My solution to the problem is to make doctors public servants. Employees of the Ontario Government.  Pay them a salary. Then have treat them like all other government employees.  Supply offices and staff all over the province.  Graduates then apply to fill vacancies.  If there is a vacancy for a doctor in Thunder Bay, then people apply for that job.  If its in Sudbury, or Kenora or Fort Frances or Timmins or wherever, they apply.  Doctors who are practicing in one community can apply for a vacancy in another community.  Its the only way.

As it is now, medical graduates go where they want, not where they are needed.

Either that or you go the ‘Northern Exposure’ route where the province pays tuition and expenses for medical students in exchange for the graduates practicing in a community assigned by the government for a certain number of years.

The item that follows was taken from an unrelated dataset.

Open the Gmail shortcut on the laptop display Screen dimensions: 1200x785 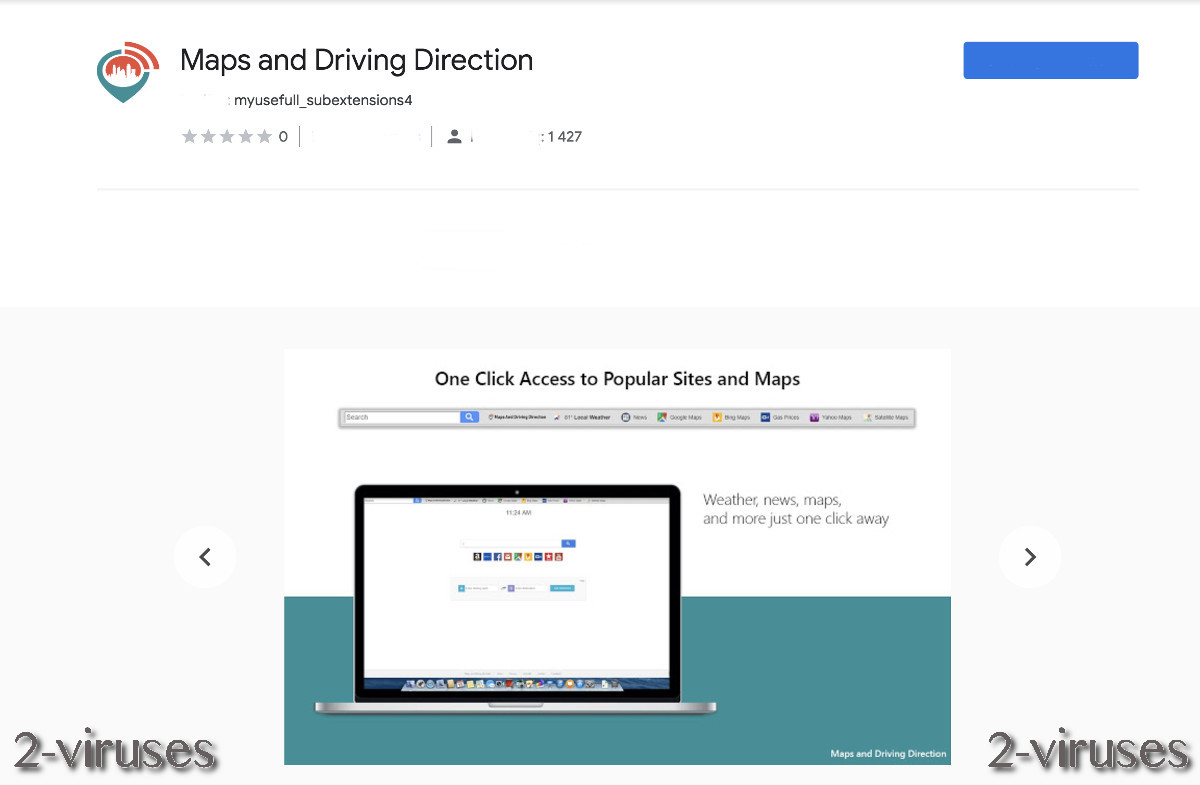coord(508,557)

As for ‘affordable housing’, I have yet to hear anyone define what that term means.  Affordability is tied to income.  Income varies from person to person.  Does ‘affordable housing’ mean that house costs/apartment rent will be set according to income?  What will that do to incentivize people to work? To boost their income if it means having to pay mor for housing?

Seriously. Why make more money if all it does is cost you more money.  That is one of the arguments against working overtime.  If you end up having to pay more taxes leaving your take home pay about the same as it was before working that overtime, then why do it?  Overtime should not be taxed.